> Study material:
**********
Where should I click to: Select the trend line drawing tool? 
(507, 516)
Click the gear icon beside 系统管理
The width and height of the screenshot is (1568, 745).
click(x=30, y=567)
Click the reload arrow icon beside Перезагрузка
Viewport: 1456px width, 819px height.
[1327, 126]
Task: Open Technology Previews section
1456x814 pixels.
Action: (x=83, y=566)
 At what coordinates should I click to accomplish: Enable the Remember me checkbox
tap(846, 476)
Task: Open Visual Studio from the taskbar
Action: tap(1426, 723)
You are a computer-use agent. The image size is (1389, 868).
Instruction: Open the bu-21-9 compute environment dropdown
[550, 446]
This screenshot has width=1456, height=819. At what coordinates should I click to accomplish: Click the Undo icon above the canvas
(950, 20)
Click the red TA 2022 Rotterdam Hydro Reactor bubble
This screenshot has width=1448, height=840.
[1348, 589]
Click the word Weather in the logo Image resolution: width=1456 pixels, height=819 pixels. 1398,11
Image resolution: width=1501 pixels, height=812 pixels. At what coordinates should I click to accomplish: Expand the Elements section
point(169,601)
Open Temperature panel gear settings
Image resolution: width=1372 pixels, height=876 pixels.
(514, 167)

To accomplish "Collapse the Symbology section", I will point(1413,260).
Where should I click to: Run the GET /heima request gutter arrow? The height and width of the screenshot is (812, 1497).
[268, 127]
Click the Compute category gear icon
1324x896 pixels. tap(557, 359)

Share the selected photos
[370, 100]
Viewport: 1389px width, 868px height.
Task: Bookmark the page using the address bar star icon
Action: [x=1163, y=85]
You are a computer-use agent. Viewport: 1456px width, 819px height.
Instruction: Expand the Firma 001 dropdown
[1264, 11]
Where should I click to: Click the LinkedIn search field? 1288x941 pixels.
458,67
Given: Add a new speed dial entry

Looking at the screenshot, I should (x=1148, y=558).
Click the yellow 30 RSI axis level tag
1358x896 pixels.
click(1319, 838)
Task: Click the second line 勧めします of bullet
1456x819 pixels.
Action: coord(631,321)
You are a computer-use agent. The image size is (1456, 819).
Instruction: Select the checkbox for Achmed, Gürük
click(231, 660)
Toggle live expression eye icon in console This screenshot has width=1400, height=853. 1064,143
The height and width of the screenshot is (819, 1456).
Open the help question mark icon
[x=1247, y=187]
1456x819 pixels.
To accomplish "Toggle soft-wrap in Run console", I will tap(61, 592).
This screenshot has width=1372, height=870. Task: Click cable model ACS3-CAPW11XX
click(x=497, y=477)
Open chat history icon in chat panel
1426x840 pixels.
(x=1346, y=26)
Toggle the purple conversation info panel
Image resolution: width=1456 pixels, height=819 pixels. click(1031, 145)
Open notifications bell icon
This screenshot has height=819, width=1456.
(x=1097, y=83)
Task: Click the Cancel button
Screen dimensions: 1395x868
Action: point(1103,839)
**********
> What you are asked to do:
The expected result is an exact transcription of the lines from the one containing "Click the Compute category gear icon" through the end of the records above; please include both ends.

> Task answer:
Click the Compute category gear icon
1324x896 pixels. tap(557, 359)

Share the selected photos
[370, 100]
Viewport: 1389px width, 868px height.
Task: Bookmark the page using the address bar star icon
Action: [x=1163, y=85]
You are a computer-use agent. Viewport: 1456px width, 819px height.
Instruction: Expand the Firma 001 dropdown
[1264, 11]
Where should I click to: Click the LinkedIn search field? 1288x941 pixels.
458,67
Given: Add a new speed dial entry

Looking at the screenshot, I should (x=1148, y=558).
Click the yellow 30 RSI axis level tag
1358x896 pixels.
click(1319, 838)
Task: Click the second line 勧めします of bullet
1456x819 pixels.
Action: coord(631,321)
You are a computer-use agent. The image size is (1456, 819).
Instruction: Select the checkbox for Achmed, Gürük
click(231, 660)
Toggle live expression eye icon in console This screenshot has width=1400, height=853. 1064,143
The height and width of the screenshot is (819, 1456).
Open the help question mark icon
[x=1247, y=187]
1456x819 pixels.
To accomplish "Toggle soft-wrap in Run console", I will tap(61, 592).
This screenshot has width=1372, height=870. Task: Click cable model ACS3-CAPW11XX
click(x=497, y=477)
Open chat history icon in chat panel
1426x840 pixels.
(x=1346, y=26)
Toggle the purple conversation info panel
Image resolution: width=1456 pixels, height=819 pixels. click(1031, 145)
Open notifications bell icon
This screenshot has height=819, width=1456.
(x=1097, y=83)
Task: Click the Cancel button
Screen dimensions: 1395x868
Action: point(1103,839)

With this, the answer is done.